Утро обычное: девять лунок (сегодня я играл не очень умело, однако искупил все мои огрехи великолепным ударом у девятой лунки), парная, массаж, много чего написал и после полудня вознаградил себя за это Ванной и Косметической процедурами. Ванна тут чудная — коротковатая для меня и с водой, настолько насыщенной солями, что она обретает такую же выталкивающую силу (и вязкость), как воды Мертвого моря. Ты входишь в предбанник, принимаешь душ, смазываешь потертости на коже вазелином, вставляешь в уши, точно Одиссей, восковые затычки и погружаешься в воду. Рядом стоит на столике всегда включенное переговорное устройство — если запаникуешь или случится что-то еще, тебя непременно услышит тутошняя девица. Включается музыка (не столько музыка, сколько, как легко догадаться, китовое пение), которая — по причине не то затычек, не то чего-то другого, закона Бойля[79], быть может, — слышна яснее всего, когда уши уходят под воду. Кроме того, ты можешь управлять освещением. Идея такая: ты висишь, колыхаясь, в воде, совершенно ничего не видишь и слушаешь, как киты уговаривают китих снять трусики. Мне это времяпрепровождение понравилось, да и чувствовал я себя после него хорошо. Следом имела место процедура Косметическая, оказавшаяся просто-напросто рекламой продукции марки «Арамис» (восстановитель волос, огуречная маска и прочая ерунда в этом роде). Чудесно, однако же, ощущать, как по твоему лицу гуляют женские пальцы. Ты словно гримируешься для съемок, но без необходимости выслушивать дурацкие сплетни или чепуху насчет гороскопов. Кроме того, лапочка побрила меня, что всегда приятно.

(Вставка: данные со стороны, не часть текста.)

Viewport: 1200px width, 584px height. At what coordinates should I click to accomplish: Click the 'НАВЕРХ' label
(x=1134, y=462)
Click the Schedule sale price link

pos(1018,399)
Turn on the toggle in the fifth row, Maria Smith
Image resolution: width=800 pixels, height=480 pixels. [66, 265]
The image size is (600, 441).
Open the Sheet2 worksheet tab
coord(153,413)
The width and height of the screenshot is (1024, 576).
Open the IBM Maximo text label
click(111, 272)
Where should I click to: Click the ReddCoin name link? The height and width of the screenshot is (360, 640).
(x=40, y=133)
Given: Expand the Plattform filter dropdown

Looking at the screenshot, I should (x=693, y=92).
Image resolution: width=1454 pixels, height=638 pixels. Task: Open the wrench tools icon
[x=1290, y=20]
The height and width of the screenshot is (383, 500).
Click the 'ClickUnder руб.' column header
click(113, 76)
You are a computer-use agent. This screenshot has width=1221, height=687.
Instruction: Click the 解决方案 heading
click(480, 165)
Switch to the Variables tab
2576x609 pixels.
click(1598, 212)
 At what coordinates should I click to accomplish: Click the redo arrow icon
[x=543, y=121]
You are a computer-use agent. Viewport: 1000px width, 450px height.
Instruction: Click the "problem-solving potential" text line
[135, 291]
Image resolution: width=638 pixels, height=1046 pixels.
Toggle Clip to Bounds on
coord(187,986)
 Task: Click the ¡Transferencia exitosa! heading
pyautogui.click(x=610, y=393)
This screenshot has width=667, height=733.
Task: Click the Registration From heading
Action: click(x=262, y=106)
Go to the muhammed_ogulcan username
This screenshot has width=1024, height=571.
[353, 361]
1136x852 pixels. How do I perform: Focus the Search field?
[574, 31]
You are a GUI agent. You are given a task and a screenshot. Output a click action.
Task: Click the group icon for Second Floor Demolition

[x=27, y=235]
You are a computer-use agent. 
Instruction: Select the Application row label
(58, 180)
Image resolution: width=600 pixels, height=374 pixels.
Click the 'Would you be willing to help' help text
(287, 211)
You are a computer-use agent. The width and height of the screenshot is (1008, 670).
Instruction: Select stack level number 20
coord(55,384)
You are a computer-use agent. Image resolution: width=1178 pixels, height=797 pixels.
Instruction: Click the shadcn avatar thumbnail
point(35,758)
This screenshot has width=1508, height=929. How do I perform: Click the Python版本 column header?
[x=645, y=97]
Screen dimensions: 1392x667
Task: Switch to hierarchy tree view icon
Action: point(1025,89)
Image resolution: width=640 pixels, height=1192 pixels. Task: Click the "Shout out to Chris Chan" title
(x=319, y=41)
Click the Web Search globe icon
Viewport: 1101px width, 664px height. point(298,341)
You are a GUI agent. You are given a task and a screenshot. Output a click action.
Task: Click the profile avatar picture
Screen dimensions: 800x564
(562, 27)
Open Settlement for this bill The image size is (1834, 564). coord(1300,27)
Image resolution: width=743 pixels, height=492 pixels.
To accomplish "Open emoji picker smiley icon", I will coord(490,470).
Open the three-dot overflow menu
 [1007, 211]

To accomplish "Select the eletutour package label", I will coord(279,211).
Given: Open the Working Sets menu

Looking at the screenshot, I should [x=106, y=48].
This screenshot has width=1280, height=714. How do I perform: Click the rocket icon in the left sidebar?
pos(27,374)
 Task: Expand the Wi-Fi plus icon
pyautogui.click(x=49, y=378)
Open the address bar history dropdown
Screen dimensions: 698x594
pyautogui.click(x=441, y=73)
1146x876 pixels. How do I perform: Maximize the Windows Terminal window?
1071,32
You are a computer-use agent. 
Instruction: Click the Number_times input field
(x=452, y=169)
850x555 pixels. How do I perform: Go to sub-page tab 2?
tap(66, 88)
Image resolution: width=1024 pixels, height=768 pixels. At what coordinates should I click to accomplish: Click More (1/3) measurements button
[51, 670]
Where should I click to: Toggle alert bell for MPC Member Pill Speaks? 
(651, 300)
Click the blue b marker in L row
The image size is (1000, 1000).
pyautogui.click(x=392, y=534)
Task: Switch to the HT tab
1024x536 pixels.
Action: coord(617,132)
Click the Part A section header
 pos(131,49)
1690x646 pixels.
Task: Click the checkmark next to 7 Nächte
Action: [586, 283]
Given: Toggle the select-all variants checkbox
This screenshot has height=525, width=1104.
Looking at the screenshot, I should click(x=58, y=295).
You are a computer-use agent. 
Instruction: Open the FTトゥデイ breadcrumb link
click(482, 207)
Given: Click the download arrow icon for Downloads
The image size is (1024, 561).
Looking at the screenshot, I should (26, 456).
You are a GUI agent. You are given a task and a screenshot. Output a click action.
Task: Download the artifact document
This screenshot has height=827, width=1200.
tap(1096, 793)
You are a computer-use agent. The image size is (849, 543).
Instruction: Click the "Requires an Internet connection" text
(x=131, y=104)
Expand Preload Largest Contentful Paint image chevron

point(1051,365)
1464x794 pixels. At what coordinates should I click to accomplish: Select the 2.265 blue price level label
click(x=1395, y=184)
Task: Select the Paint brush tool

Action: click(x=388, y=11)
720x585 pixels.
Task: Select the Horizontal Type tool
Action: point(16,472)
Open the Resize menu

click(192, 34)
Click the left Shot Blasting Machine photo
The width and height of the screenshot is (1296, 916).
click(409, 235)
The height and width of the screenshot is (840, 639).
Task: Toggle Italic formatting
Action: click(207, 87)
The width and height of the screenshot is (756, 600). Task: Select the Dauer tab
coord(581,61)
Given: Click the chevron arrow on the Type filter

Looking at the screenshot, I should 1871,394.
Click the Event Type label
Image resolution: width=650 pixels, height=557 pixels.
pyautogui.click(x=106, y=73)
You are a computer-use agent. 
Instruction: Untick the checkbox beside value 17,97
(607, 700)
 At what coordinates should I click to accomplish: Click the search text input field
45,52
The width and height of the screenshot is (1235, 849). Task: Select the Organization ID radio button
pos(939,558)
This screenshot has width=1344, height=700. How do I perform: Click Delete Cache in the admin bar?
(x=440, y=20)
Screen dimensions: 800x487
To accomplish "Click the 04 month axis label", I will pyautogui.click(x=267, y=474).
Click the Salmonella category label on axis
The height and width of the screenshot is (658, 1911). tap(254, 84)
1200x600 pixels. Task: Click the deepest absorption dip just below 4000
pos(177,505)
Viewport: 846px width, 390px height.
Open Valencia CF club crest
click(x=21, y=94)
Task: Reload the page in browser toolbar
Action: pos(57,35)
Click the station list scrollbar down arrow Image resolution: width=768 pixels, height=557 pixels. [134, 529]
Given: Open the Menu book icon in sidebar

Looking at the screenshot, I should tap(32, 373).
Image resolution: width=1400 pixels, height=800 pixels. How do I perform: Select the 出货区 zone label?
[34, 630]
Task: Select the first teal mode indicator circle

Затем вернулся, в общем и целом, к роману. Я придумал для него новое название, «Поэзия других», у издателей оно если и вызовет какие-то чувства, то ненависть — еще пущую, чем «Травматургия». Несколько месяцев назад я сообщил моему редактору, Сью Фристоун, рабочее название «Что дальше?», и оно ей понравилось. Теперь оно кажется мне дрянным или, быть может, отдающим Джозефом Хеллером (отсюда не следует, что я считаю ДХ дрянным). Такими названиями наделяют свои книги авторы, отчаянно жаждущие, чтобы их опусы стали бестселлерами. Я, натурально, отчаянно жажду именно этого и ничего другого, однако такое название отдало бы меня, и с головой, на поживу критикам. «А и в самом деле, что же дальше, мистер Фрай? Будем надеяться, нормальный роман, ха-ха, хи-хи…»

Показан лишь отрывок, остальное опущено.